- **GOAL OF THE EXERCISE**: Take the material below and extract the lines from the one with "Tájékoztató a sütikről (312, 848)" through the one with "کولونوسکوپی (197, 2360)", word for word, without pictures.
= Beginning of Section =
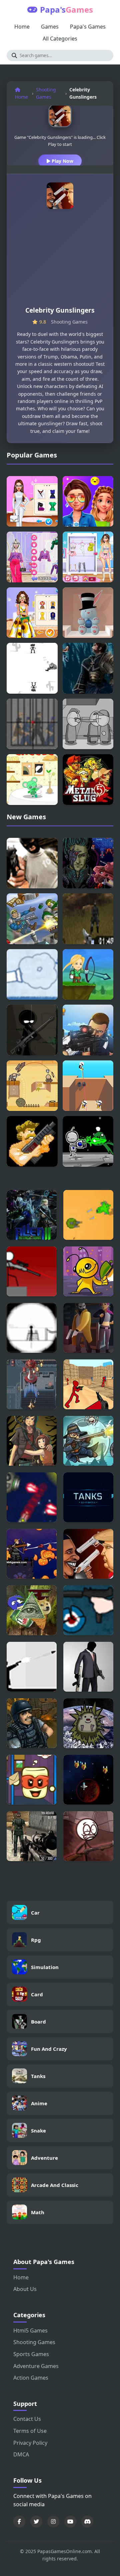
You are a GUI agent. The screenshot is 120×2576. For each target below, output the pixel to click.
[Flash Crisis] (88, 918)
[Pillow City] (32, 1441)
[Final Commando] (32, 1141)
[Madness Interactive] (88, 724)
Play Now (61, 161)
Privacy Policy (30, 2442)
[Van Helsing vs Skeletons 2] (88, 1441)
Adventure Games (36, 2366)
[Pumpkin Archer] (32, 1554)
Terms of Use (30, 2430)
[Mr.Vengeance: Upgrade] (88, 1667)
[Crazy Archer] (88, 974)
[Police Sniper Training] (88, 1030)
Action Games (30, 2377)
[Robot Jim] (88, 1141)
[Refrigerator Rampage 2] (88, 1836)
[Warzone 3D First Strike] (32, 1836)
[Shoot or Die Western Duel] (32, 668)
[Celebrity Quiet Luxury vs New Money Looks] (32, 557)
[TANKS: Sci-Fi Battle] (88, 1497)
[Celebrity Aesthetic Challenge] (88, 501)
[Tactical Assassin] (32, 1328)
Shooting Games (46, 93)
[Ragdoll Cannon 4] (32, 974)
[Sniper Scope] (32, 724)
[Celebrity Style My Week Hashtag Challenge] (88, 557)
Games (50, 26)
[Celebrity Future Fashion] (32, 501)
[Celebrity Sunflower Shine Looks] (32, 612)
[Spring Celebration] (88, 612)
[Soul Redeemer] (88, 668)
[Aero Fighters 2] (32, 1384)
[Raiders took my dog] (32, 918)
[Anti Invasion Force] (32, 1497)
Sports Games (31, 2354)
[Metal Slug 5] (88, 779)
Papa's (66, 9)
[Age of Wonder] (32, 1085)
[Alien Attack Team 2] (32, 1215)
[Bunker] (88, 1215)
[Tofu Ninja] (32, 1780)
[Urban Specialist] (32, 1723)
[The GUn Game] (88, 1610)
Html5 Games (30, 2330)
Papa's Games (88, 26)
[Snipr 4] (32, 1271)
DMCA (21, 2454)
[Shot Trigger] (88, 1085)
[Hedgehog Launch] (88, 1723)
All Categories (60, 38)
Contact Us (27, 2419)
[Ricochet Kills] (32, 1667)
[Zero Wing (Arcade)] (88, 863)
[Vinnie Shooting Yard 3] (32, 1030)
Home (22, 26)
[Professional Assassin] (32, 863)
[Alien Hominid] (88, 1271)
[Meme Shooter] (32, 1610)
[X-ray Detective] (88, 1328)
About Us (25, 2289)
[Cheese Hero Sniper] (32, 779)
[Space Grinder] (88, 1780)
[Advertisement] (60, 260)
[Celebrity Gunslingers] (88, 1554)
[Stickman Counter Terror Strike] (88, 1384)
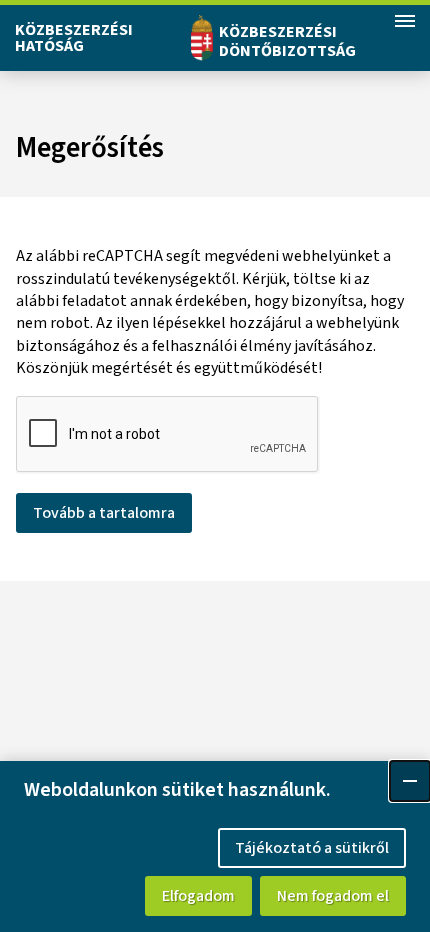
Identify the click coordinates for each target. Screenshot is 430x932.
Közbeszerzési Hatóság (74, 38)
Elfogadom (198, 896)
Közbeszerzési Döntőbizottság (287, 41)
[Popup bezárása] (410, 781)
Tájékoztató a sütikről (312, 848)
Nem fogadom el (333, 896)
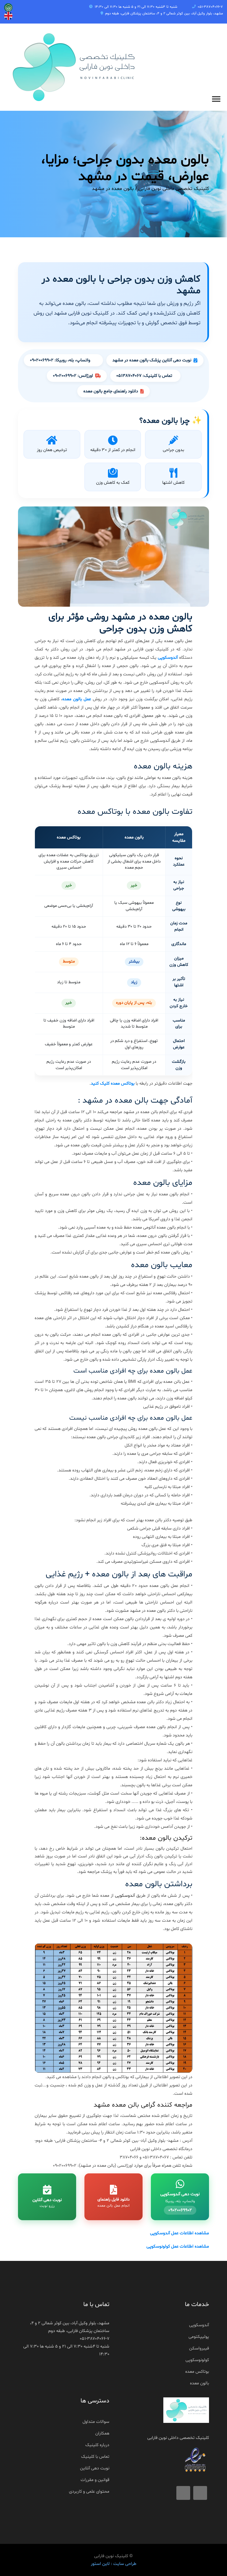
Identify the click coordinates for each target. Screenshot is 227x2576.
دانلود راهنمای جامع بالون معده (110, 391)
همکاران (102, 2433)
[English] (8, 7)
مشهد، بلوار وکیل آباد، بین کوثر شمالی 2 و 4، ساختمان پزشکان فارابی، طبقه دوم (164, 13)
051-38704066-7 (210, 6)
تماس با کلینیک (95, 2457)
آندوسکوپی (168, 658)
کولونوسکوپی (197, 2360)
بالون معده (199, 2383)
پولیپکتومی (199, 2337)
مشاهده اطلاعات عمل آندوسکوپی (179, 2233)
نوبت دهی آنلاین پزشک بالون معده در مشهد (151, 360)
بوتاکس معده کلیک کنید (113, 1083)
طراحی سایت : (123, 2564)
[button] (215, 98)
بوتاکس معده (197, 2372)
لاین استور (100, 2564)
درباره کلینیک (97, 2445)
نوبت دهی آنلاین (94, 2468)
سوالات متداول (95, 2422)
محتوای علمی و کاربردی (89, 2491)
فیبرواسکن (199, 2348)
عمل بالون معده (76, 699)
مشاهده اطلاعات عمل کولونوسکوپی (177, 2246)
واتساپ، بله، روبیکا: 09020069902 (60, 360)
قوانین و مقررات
= End of Section =
- **ANSWER TO THIS PROBLEM**:
Tájékoztató a sütikről (312, 848)
Nem fogadom el (333, 896)
Identify the click coordinates for each target. Screenshot is 227x2576.
دانلود راهنمای جامع بالون معده (110, 391)
همکاران (102, 2433)
[English] (8, 7)
مشهد، بلوار وکیل آباد، بین کوثر شمالی 2 و 4، ساختمان پزشکان فارابی، طبقه دوم (164, 13)
051-38704066-7 (210, 6)
تماس با کلینیک (95, 2457)
آندوسکوپی (168, 658)
کولونوسکوپی (197, 2360)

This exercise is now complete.